Raw data START

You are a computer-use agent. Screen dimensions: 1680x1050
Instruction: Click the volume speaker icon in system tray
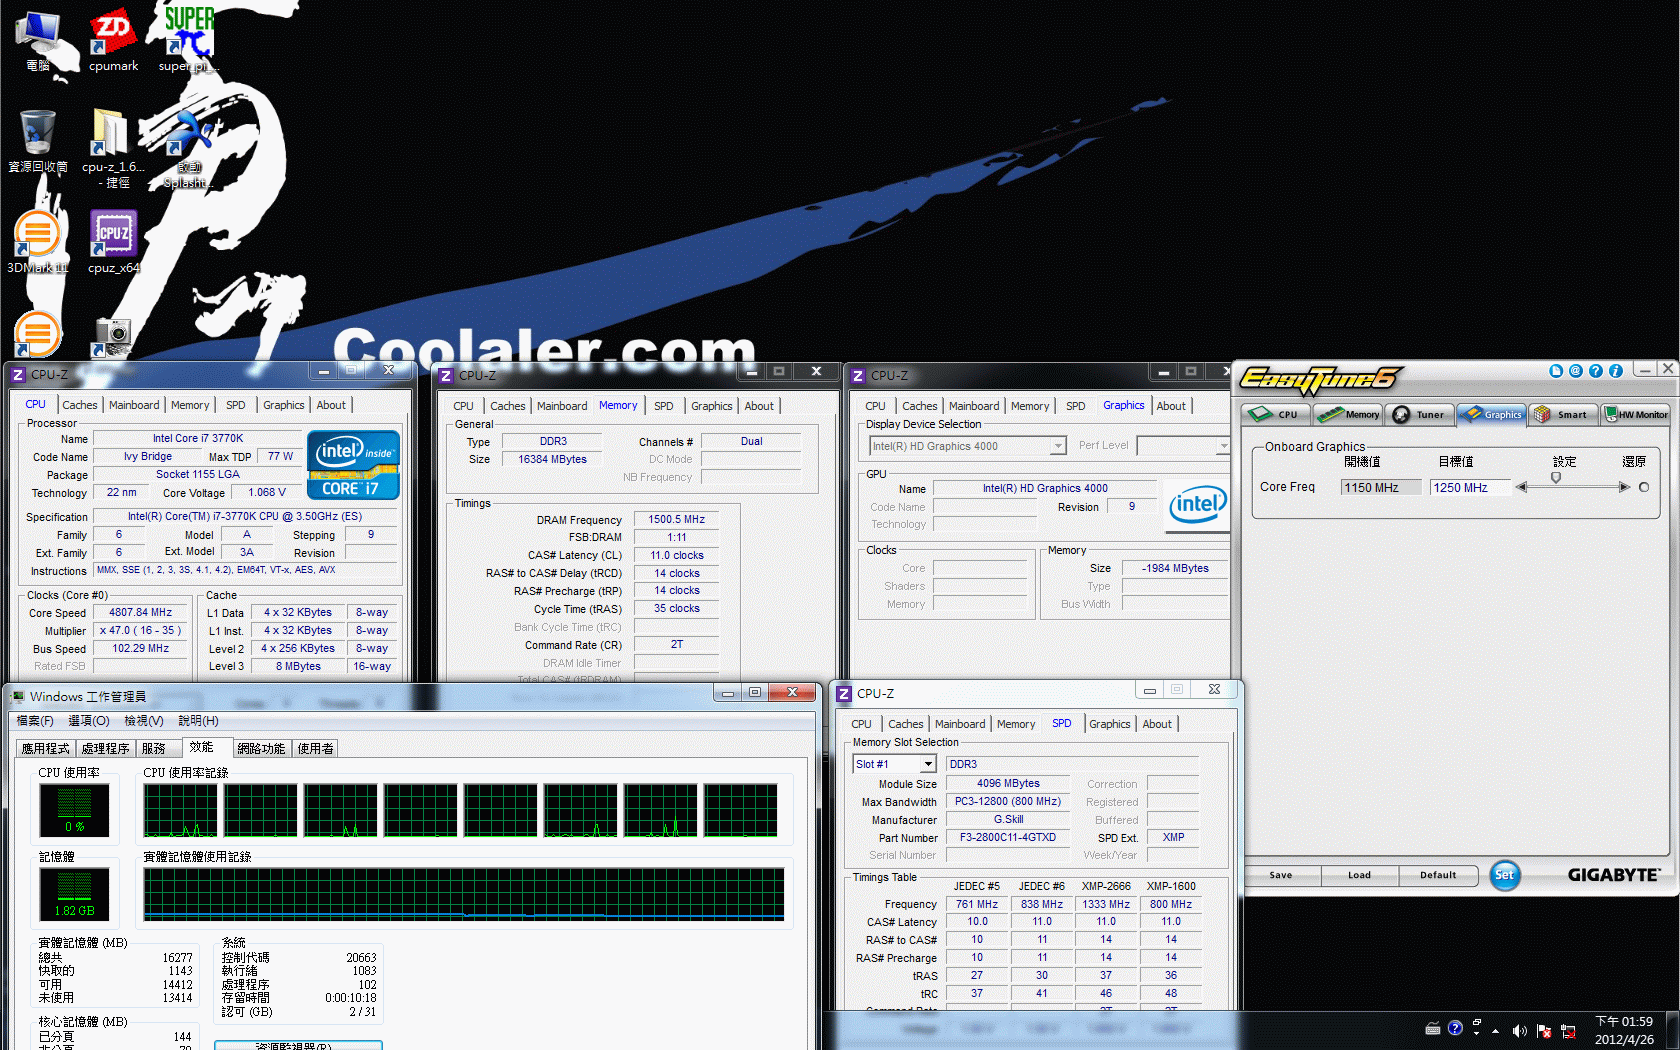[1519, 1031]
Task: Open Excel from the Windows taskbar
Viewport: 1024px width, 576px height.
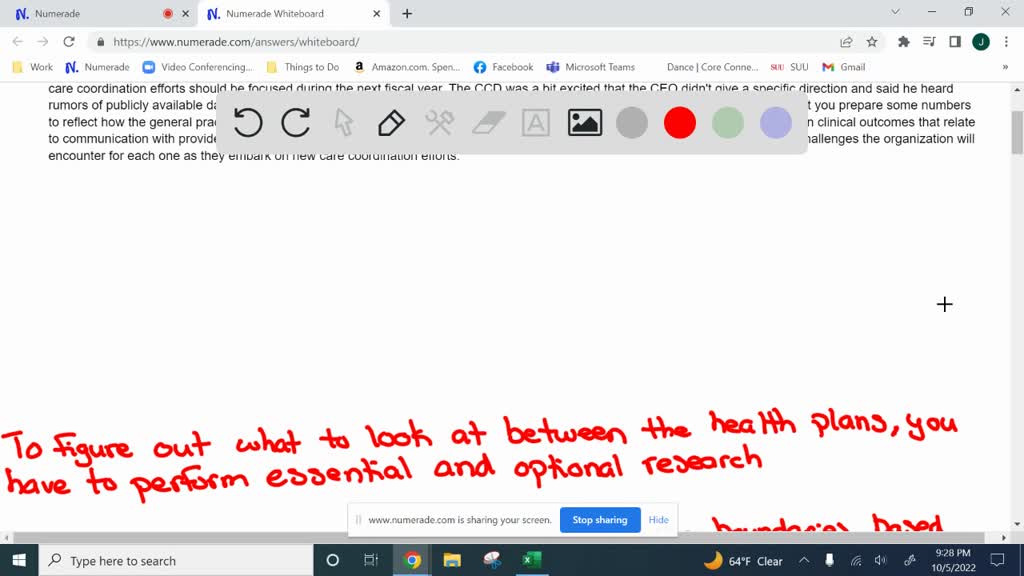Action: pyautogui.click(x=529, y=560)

Raw data END

▶ _Task to carry out_: Restate word for word the lines above that start at the line containing "Task: Open Excel from the Windows taskbar" and run to the end of the listing; exclude the pictures.

▶ _Answer to this problem_:
Task: Open Excel from the Windows taskbar
Viewport: 1024px width, 576px height.
Action: pyautogui.click(x=529, y=560)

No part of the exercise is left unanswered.